Nel terzo ritratto, dedicato a Giovanni Pirelli, emerge la sua figura irrisolta, antiborghese, addirittura disertore, come arrivò a scrivere Indro Montanelli dopo l’addio all’azienda di famiglia. La sua vita e le sue esperienze imprenditoriali, secondo Lupo, conservano i tratti di una lunga predisposizione all’inquietudine e riassume gli esiti più rappresentativi di un certo Novecento.Questi ritratti, nelle loro differenze e nei tratti comuni, danno la misura di un’epoca, l’epoca della modernità. Conclusa la fase dell’epica, è cominciata la stagione della cronaca, che è l’esatto contrario, cioè il racconto di un tempo breve e frammentato. Il libro di Giuseppe Lupo ci invita a rettificare l’immagine di progresso e con essa a ridare senso, nel mondo contemporaneo, alla modernità. In che modo? Definendone l’identità. Secondo l’autore di questo interessante volume, il terzo millennio ci parla con un linguaggio che non abbiamo ancora le chiavi per interpretare.
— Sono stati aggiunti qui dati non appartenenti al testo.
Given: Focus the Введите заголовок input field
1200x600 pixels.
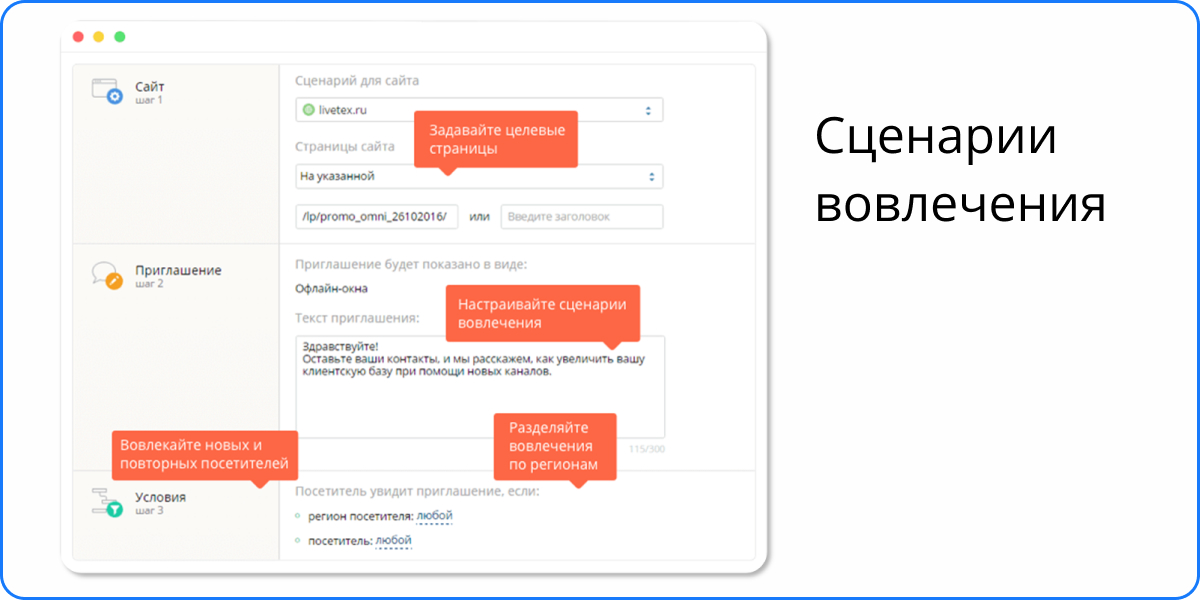Looking at the screenshot, I should click(581, 216).
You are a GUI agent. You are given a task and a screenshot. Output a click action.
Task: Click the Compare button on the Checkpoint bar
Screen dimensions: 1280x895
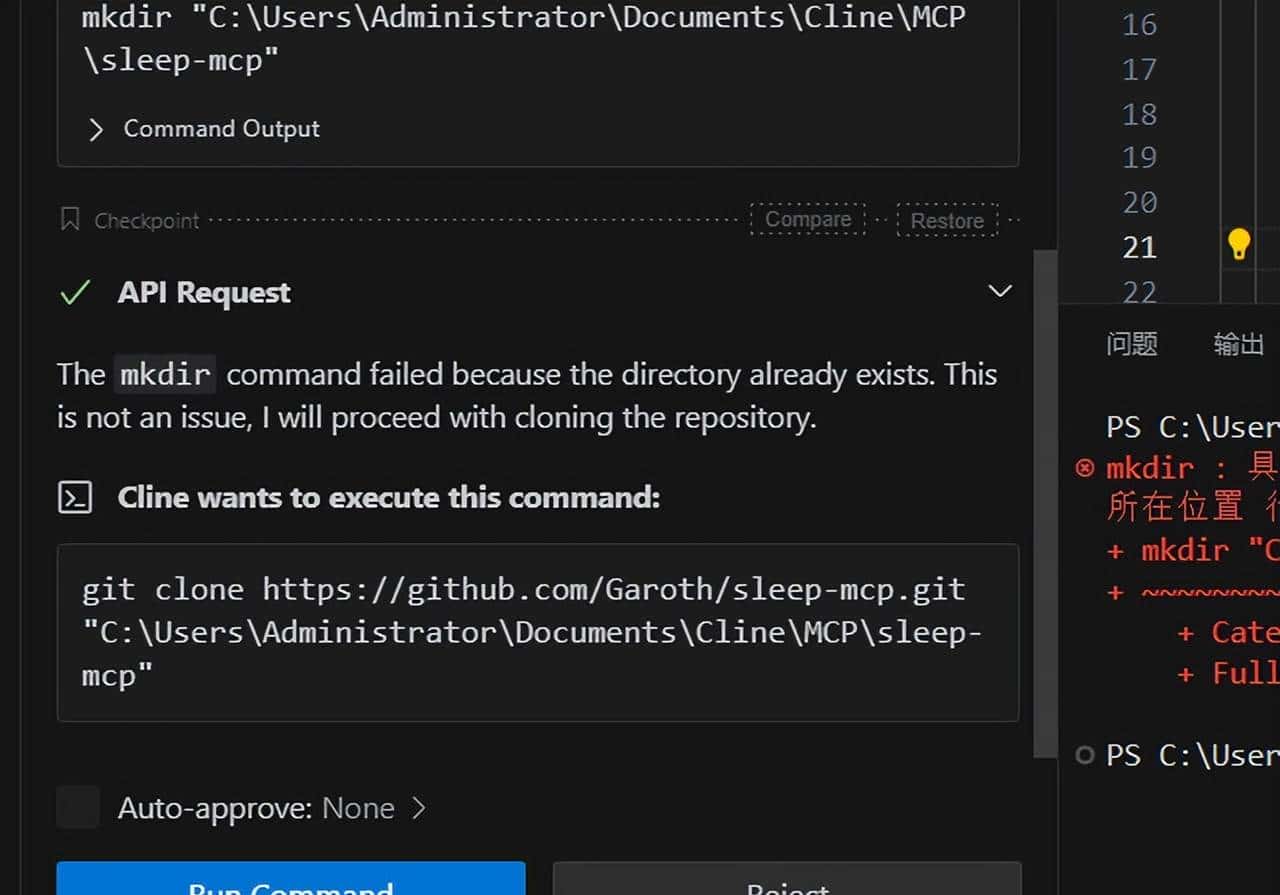tap(807, 219)
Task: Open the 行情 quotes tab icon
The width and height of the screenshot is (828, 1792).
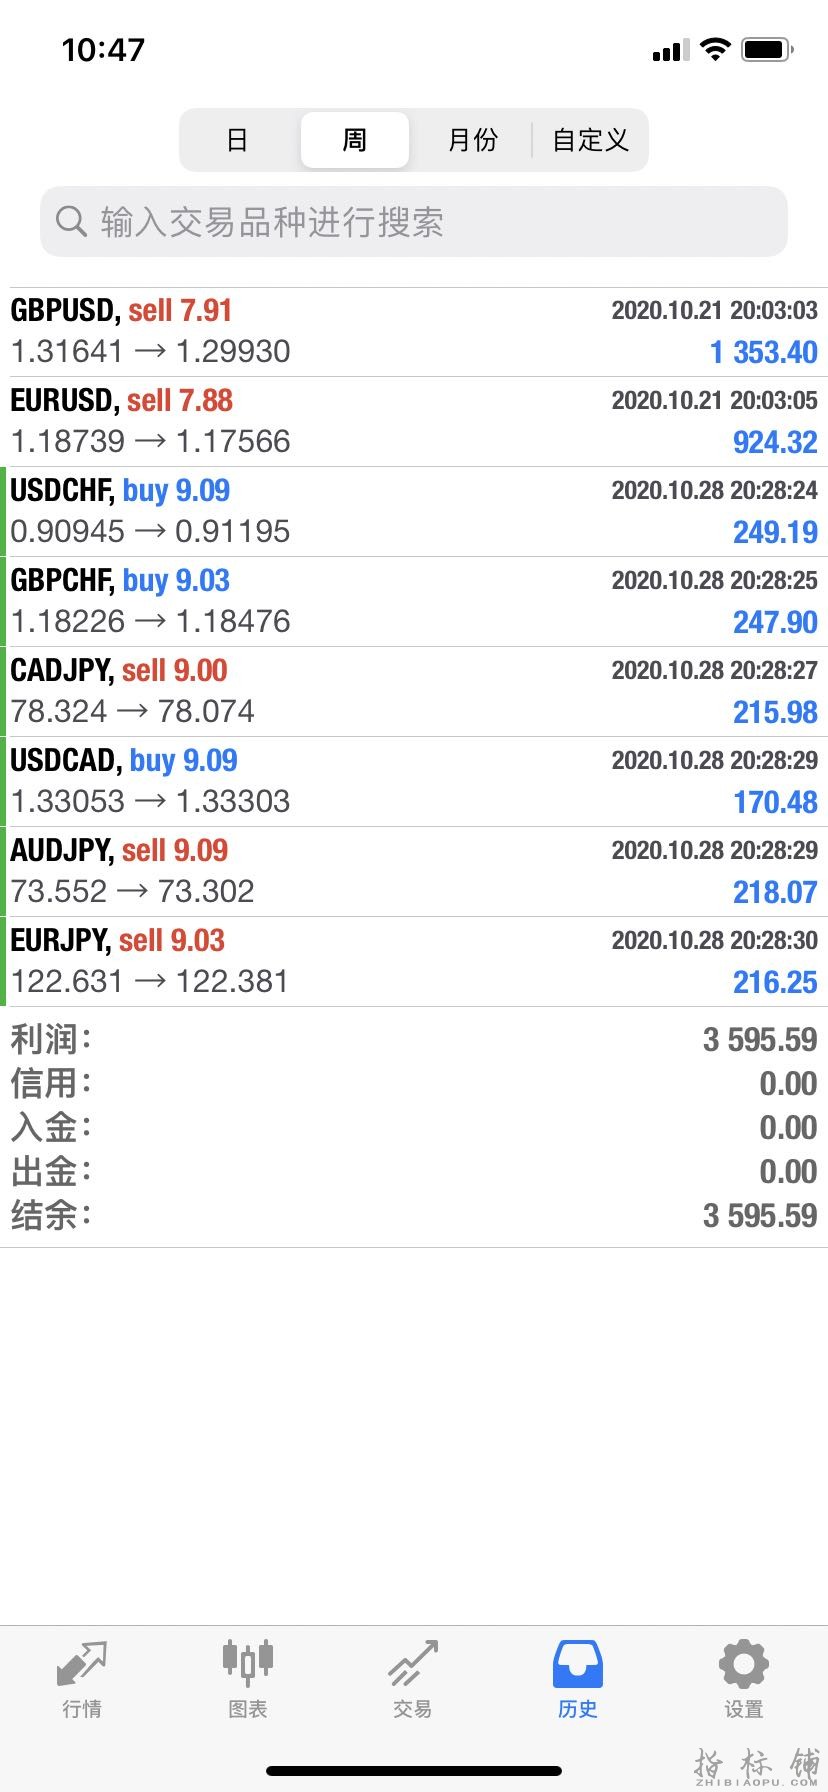Action: tap(82, 1664)
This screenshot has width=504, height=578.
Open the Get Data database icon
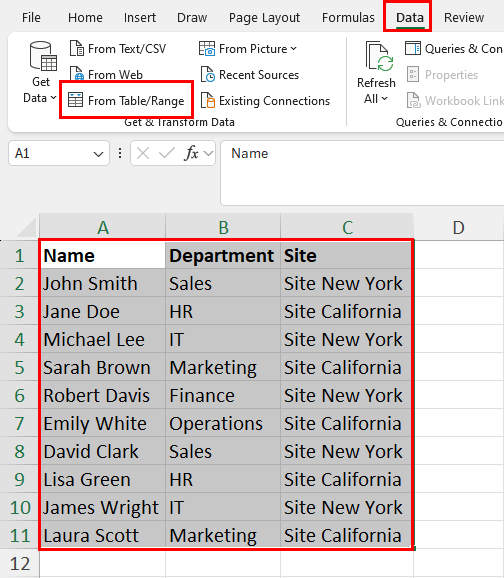pyautogui.click(x=43, y=56)
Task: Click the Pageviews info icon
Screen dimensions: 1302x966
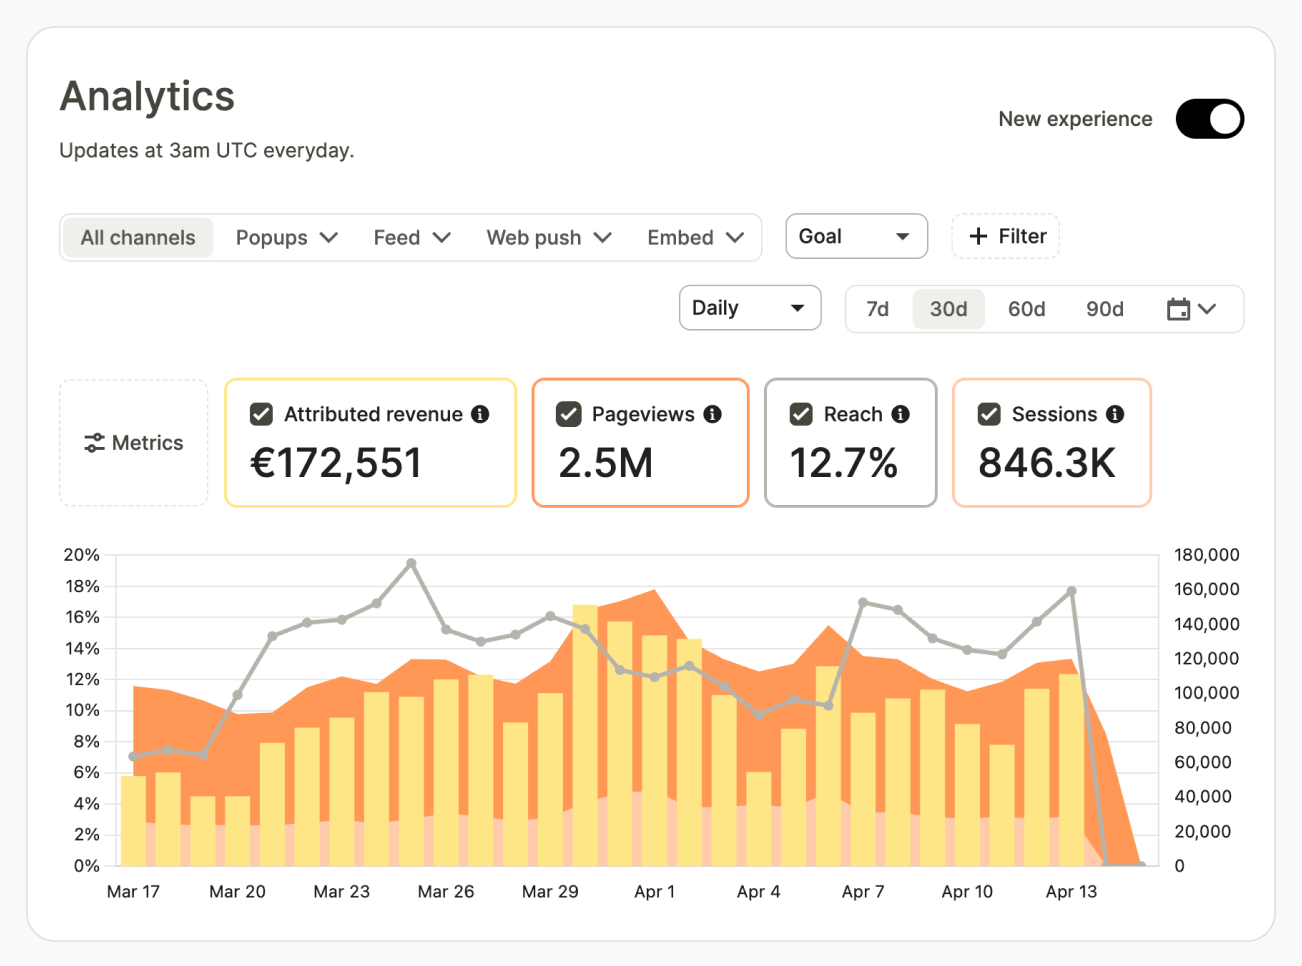Action: [712, 414]
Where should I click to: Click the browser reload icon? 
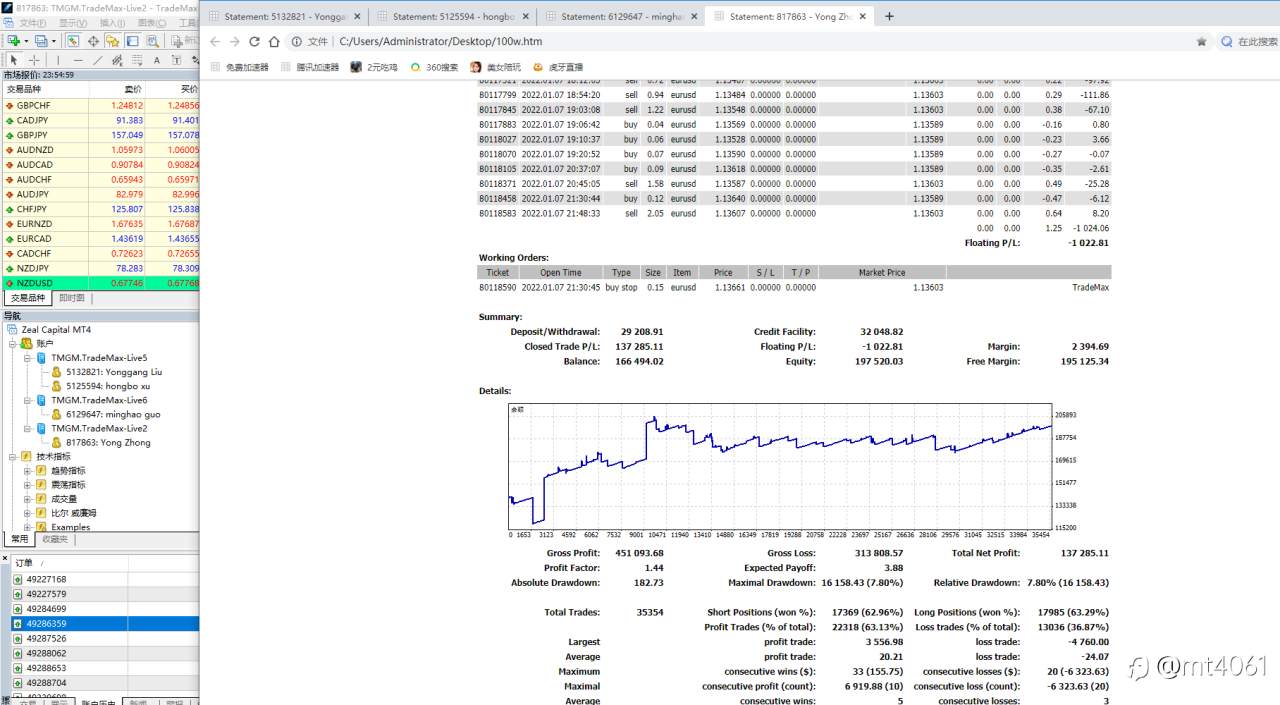coord(254,42)
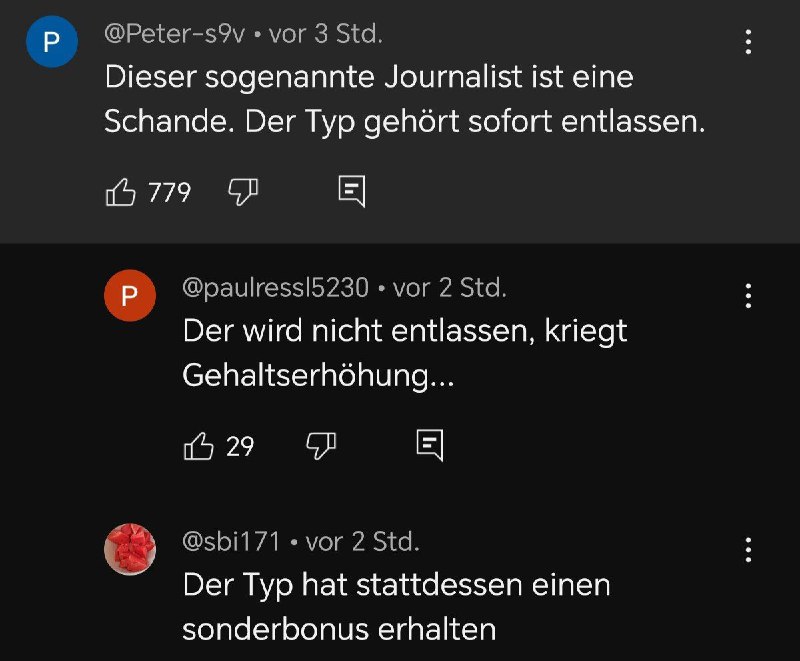The height and width of the screenshot is (661, 800).
Task: Open options menu for @sbi171's reply
Action: pyautogui.click(x=748, y=549)
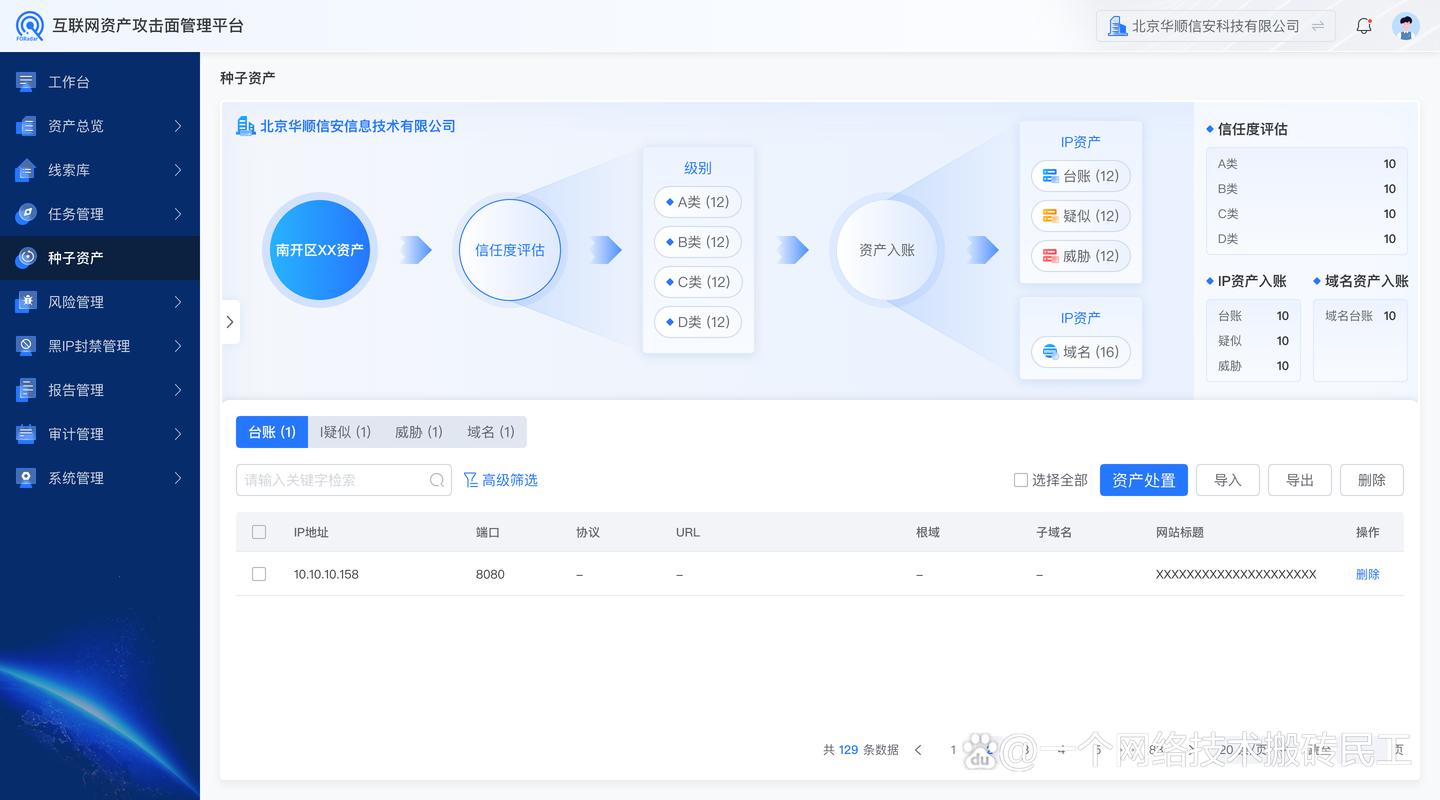Open the 风险管理 module icon

[24, 301]
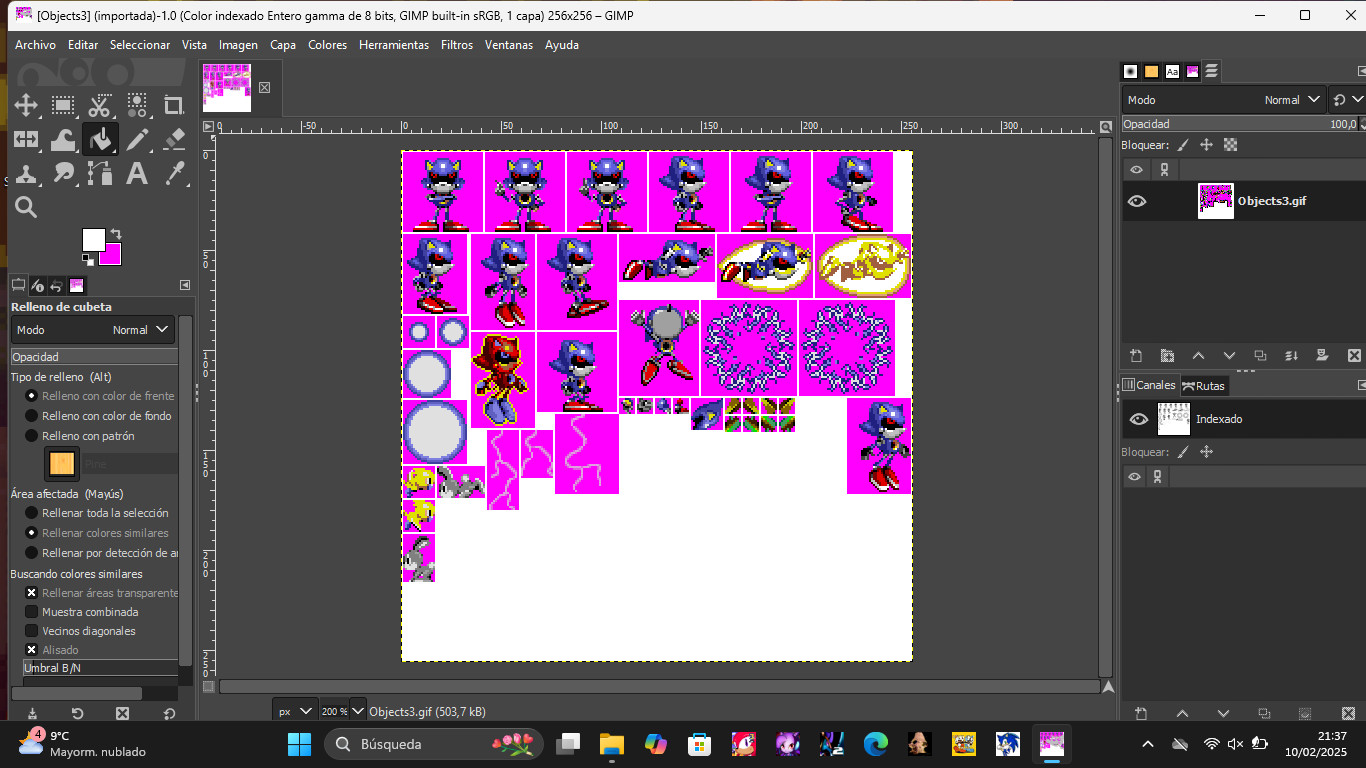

A seguito di quanto accaduto dopo il febbraio del 2020, con i riflessi di una pandemia che ha contribuito a disvelare il carattere liquido del lavoro quotidiano in una dimensione che fino a poco tempo fa potevamo percepire nelle forme teoriche annunciate da Bauman, urge rivedere alcune categorie interpretative. In questa ricerca appare persino fuorviante la formula coniata da Eric J. Hobsbawn nella sua opera più nota Il secolo breve. E con essa l’idea stessa di postmoderno e posterità.